眼球が飛び出しやすい原因として、眼球が入っているくぼみ(眼窩)は比較的浅く、これはハリネズミに特徴的な構造です。先天性、外傷、肥満、生活環境不適合 などが原因で眼球が突出してしまいます。

重度の場合は外科的に摘出しなければなりませんが、軽度の場合は内科的治療(抗生物質・消炎剤の点眼薬や内服薬) などで完治することもあります。もし目を気にしている様子ならば、早めに動物病院に連れて行きましょう。

デグーの脊索腫

デグーは他の動物に比べて腫瘍は少ないとも言われていますが、血管腫、肉腫、リンパ腫、歯牙腫、線維腫、線維肉腫などの報告があります。デグーの腫瘍については、情報が非常に少ないのが現状です。脊索腫とは、通常胎児期のみに認められる脊索という機関が出生後も残存し腫瘍化したもので、一般的に尾の付け根辺りにできます。フェレットでは、通常尾の先端に塊状の腫瘍が形成されます。脊索腫は悪性度は低い腫瘍に分類されますが、外科切除が推奨される腫瘍です。ただし、デグーの脊索腫については文献による報告がなく、挙動や悪性度などは正確にはわかっていません。

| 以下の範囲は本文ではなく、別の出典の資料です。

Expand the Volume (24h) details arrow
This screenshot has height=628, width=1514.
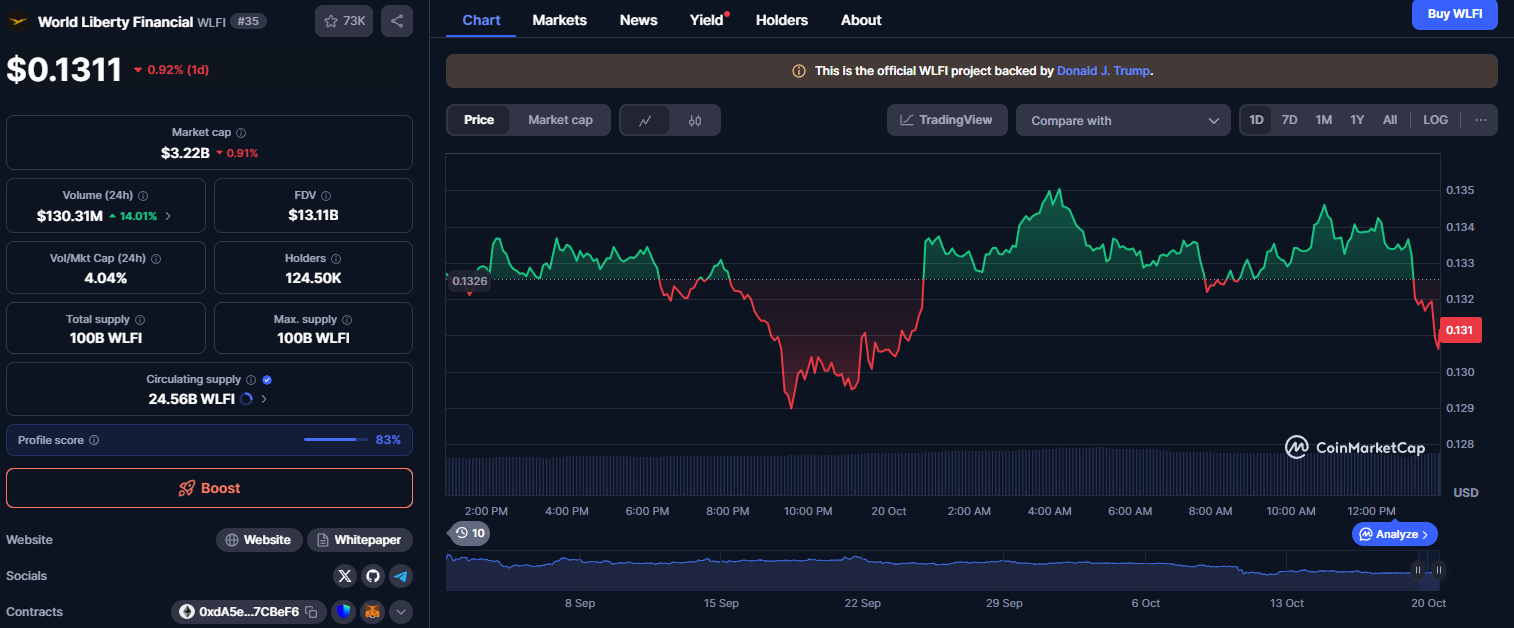[x=168, y=216]
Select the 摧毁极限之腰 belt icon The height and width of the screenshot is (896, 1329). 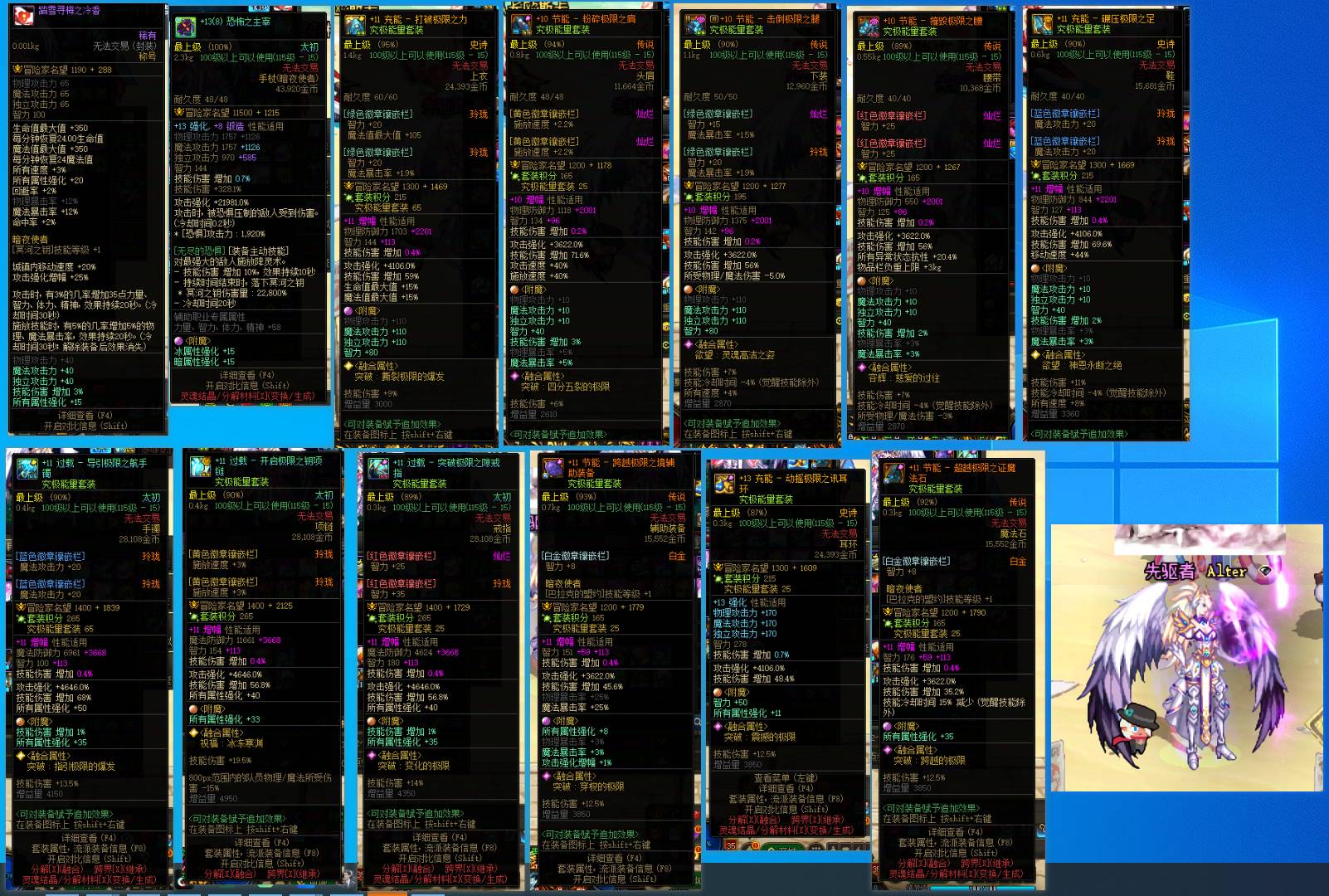868,26
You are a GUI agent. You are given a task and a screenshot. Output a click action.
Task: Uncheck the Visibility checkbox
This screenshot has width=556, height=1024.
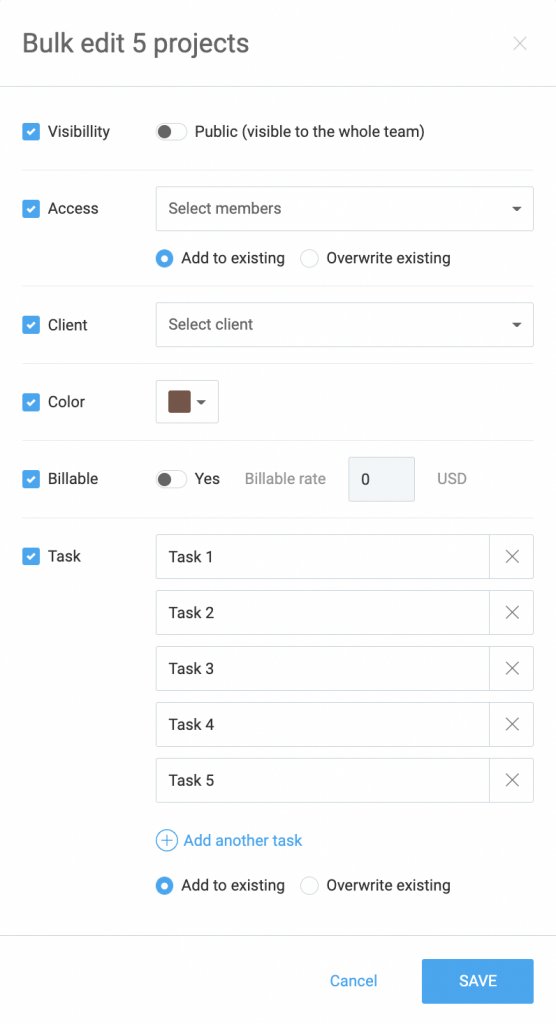tap(31, 132)
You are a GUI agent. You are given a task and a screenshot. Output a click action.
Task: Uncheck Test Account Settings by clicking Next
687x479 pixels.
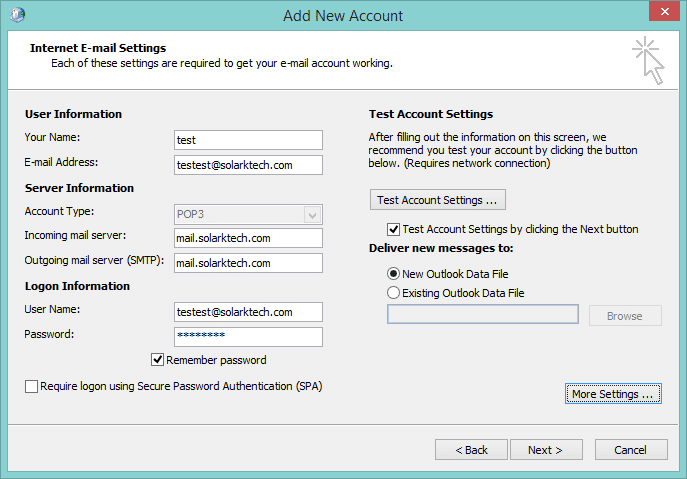tap(393, 229)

※本症例は、病理専門医の近藤広孝先生執筆の元、海外の学術論文に掲載されました。
Kondo, H., Hara, K., Sukegawa, A., & Shibuya, H. (2018). Chordoma of the Tail in a Degu (Octodon Degus). Journal of Exotic Pet Medicine, 27(4), 1–4. https://doi.org/10.1053/j.jepm.2017.10.025

デグーの不整咬合(不正咬合)

デグーの歯は切歯(前歯)・臼歯(奥歯)ともに一生伸び続け、硬いものをかじったりすり潰すことで削られていきます。
歯をこすり合せることが不足したり、ケージを齧ったりして、かみ合せが悪くなった状態を不整咬合(不正咬合)と言います。

特に臼歯の不整咬合では一部分のみが削れて棘状縁という尖った部分ができ、それによる刺激で舌や頬の内側に潰瘍を形成することがあります。見た目に分かりづらく、症状がひどくなってから来院されるケースも珍しくありません。

症状は主に食欲不振と流涎(よだれ)です。牧草等の硬いものが食べられなくなることが特徴です。
そのほかに体重減少、くしゃみ、目やになどがみられることもあります。

一度不整咬合となったデグーは定期的な歯削りが必要になります。
不整咬合が軽度の子は無麻酔でも歯削りが行えますが、全身麻酔下での処置が必要な場合もあります。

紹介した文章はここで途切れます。